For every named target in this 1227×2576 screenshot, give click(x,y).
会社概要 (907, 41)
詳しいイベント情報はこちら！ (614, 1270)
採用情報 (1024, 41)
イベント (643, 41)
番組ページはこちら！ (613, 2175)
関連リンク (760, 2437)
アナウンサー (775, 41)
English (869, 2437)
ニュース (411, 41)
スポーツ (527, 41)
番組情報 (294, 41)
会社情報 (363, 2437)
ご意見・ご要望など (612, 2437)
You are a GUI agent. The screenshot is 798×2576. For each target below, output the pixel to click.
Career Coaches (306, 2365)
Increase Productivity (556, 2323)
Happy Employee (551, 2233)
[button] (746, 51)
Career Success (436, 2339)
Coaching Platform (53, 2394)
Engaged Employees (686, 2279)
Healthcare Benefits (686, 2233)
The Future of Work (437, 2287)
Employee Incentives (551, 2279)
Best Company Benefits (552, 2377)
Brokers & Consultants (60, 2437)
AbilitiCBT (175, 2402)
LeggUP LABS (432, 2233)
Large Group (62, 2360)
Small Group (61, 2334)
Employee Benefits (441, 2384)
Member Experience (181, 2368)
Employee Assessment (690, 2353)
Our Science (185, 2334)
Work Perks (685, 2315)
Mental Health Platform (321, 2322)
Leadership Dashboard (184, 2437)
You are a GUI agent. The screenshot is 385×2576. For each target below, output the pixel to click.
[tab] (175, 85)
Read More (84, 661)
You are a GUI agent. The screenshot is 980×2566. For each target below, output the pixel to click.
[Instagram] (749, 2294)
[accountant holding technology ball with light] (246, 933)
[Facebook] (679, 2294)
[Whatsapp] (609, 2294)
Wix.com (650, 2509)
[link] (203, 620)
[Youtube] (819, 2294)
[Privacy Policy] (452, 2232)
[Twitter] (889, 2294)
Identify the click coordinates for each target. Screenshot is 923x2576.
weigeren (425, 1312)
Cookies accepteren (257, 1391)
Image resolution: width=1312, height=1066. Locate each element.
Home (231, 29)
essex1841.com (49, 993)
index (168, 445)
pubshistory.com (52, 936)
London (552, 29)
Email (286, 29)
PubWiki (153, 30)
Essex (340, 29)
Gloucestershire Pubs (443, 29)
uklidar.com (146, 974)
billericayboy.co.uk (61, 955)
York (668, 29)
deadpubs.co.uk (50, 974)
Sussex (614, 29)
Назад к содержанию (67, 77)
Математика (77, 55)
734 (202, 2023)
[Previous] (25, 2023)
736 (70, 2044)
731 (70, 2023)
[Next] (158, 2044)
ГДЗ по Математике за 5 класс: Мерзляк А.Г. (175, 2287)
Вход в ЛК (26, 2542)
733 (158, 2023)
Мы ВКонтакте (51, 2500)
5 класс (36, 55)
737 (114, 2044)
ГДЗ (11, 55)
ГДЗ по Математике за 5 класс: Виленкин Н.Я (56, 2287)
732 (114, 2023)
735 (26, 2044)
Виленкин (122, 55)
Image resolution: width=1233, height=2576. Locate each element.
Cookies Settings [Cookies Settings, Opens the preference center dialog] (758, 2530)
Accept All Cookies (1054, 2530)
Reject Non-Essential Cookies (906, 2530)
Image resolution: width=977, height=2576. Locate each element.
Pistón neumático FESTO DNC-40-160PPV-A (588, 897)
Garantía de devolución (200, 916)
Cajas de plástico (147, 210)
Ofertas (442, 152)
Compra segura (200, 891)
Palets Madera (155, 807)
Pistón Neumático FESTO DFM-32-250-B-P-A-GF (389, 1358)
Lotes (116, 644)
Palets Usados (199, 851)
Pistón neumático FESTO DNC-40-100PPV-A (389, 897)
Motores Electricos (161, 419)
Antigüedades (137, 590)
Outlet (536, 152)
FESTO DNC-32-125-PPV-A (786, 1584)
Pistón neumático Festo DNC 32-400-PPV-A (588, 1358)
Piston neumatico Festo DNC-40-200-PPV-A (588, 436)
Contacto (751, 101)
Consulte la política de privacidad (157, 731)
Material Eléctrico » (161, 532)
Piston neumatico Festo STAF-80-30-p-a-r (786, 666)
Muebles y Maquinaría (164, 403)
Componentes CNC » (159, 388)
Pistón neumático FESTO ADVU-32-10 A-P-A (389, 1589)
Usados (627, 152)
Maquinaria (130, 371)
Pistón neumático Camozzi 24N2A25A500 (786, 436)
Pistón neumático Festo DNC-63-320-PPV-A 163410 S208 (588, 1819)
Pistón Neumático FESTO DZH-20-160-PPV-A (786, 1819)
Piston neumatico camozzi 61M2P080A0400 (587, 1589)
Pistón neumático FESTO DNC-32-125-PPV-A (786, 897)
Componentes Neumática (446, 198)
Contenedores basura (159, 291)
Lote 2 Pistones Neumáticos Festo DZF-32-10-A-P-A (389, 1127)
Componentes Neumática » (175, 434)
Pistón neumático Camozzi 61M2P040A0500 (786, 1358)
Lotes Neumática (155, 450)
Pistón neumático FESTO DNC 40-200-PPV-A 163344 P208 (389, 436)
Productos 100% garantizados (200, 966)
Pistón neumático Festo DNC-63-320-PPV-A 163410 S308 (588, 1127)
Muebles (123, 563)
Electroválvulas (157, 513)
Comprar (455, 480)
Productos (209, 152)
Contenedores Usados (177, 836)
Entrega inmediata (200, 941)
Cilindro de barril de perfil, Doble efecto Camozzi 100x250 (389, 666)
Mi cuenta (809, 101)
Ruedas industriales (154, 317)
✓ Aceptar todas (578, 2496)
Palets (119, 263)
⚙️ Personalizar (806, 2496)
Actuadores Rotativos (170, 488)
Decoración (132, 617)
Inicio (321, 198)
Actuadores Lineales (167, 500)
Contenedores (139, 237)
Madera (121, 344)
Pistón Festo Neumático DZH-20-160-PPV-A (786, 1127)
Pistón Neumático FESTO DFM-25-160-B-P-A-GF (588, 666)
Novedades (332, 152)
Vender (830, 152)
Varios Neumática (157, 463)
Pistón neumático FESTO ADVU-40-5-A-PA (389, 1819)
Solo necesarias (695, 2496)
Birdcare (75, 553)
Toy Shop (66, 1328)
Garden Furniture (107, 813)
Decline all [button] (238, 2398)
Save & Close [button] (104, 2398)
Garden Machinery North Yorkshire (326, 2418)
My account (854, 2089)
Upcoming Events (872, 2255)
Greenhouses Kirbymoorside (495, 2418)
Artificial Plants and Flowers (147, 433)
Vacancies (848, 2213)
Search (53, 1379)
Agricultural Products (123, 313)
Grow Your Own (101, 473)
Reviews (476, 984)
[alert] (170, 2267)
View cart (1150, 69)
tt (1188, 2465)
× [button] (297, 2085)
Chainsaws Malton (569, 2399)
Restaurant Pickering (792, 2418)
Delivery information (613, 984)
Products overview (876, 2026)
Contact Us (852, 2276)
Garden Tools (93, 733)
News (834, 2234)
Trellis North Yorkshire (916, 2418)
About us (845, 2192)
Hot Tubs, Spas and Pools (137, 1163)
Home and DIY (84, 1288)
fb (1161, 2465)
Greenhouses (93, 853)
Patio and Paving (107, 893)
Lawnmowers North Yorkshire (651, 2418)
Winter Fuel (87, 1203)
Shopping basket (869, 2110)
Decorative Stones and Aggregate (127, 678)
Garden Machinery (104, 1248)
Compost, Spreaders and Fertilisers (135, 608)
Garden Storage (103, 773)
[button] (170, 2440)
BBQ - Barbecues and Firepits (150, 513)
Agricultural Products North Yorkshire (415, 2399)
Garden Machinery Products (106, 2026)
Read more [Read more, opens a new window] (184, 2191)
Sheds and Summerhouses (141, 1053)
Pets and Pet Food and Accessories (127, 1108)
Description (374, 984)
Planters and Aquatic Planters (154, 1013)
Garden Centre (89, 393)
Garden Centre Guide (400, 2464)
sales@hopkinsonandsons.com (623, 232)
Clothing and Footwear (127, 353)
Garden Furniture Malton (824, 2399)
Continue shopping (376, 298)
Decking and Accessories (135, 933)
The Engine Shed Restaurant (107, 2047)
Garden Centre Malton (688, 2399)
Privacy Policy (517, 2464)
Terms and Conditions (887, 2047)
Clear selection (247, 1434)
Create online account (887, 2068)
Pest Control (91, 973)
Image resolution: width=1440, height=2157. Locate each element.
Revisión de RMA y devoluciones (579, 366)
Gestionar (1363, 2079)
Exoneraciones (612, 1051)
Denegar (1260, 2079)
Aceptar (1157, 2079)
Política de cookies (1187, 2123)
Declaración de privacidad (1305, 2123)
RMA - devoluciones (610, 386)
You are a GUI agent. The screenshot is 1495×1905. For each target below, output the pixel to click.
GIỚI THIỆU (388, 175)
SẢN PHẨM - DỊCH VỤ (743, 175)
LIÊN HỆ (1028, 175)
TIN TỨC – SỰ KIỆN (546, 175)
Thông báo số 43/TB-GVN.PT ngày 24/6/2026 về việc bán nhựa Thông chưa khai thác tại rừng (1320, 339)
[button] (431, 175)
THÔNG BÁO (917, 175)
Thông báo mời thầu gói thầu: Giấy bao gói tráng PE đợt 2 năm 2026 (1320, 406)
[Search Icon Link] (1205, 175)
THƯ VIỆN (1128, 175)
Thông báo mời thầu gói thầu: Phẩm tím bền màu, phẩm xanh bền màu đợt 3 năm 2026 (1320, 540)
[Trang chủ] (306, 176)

*-*-*

→ **Yazılı talimat**
Verideki "Create online account (887, 2068)" geçen satırdan başlayıp "RMA - devoluciones (610, 386)" geçen satırla biten satırları, iki uçtaki satırlar da dahil olmak üzere, hiçbir değişiklik yapmadan aynen yazın.

→ **Alıştırma çıktısı**
Create online account (887, 2068)
Pest Control (91, 973)
Image resolution: width=1440, height=2157. Locate each element.
Revisión de RMA y devoluciones (579, 366)
Gestionar (1363, 2079)
Exoneraciones (612, 1051)
Denegar (1260, 2079)
Aceptar (1157, 2079)
Política de cookies (1187, 2123)
Declaración de privacidad (1305, 2123)
RMA - devoluciones (610, 386)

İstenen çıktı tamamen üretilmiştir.